2. The method for recommending items based on the graph neural network with directed and undirected structural information, according to claim 1, is characterized in that the step of extracting the first intermediate implicit vector of the item in the session sequence diagram by using the graph convolution network comprises the following steps:
s31, generating a feature matrix X of the conversation sequence diagram; each node v in the session sequence diagramiCorresponding d-dimensional feature vector
Figure FDA0003385139960000021
The stack of (2) constituting a feature matrix of a session sequence diagram
Figure FDA0003385139960000022
Figure FDA0003385139960000023
Figure FDA0003385139960000024
S32, for the graph convolution layer of the k layer, use the matrix H(k-1)Input vectors representing all nodes, by H(k)And expressing the output vector of the node, wherein the initial d-dimensional node vector is the characteristic initially input to the first layer of the graph volume layer network, and the formula is as follows:
H(0)=X, (1)
before the input of each graph convolution layer, each node viThe feature of (a) is averaged with the feature vector of its local neighbor, and the calculation formula is:
Figure FDA0003385139960000025
wherein, aijIs node viAnd vjEdge weight between, di=∑jaij
S33, the output of the graph convolution network is a first intermediate implicit vector.

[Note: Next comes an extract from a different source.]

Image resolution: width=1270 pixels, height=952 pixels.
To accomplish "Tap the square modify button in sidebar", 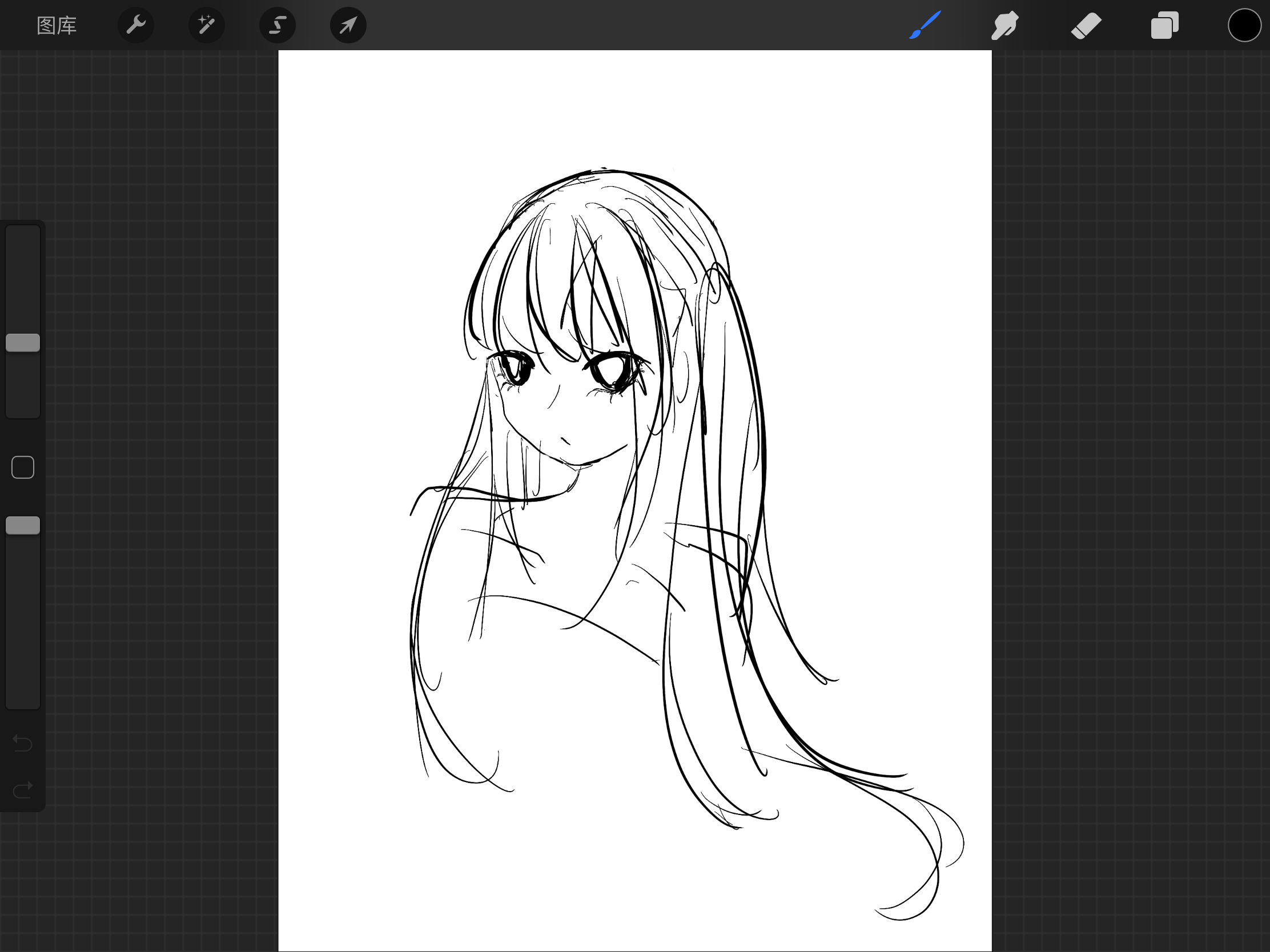I will tap(23, 467).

3. The item recommendation method according to claim 2, wherein the step of extracting the first intermediate implicit vector of the item in the session sequence diagram by using the graph convolution network is as follows:
Figure FDA0003385139960000026
Figure FDA0003385139960000027
Figure FDA0003385139960000028
where S represents the contiguous matrix with self-loops after "symmetric normalization",
Figure FDA0003385139960000029
and is
Figure FDA0003385139960000031
Is that
Figure FDA0003385139960000032
The degree matrix of (v), is a point-by-point operator,
Figure FDA0003385139960000033
for the propagation matrix of the graph convolution network, α and β are hyper-parameters, I is the identity matrix,
Figure FDA0003385139960000034
is the first intermediate implicit vector of the output.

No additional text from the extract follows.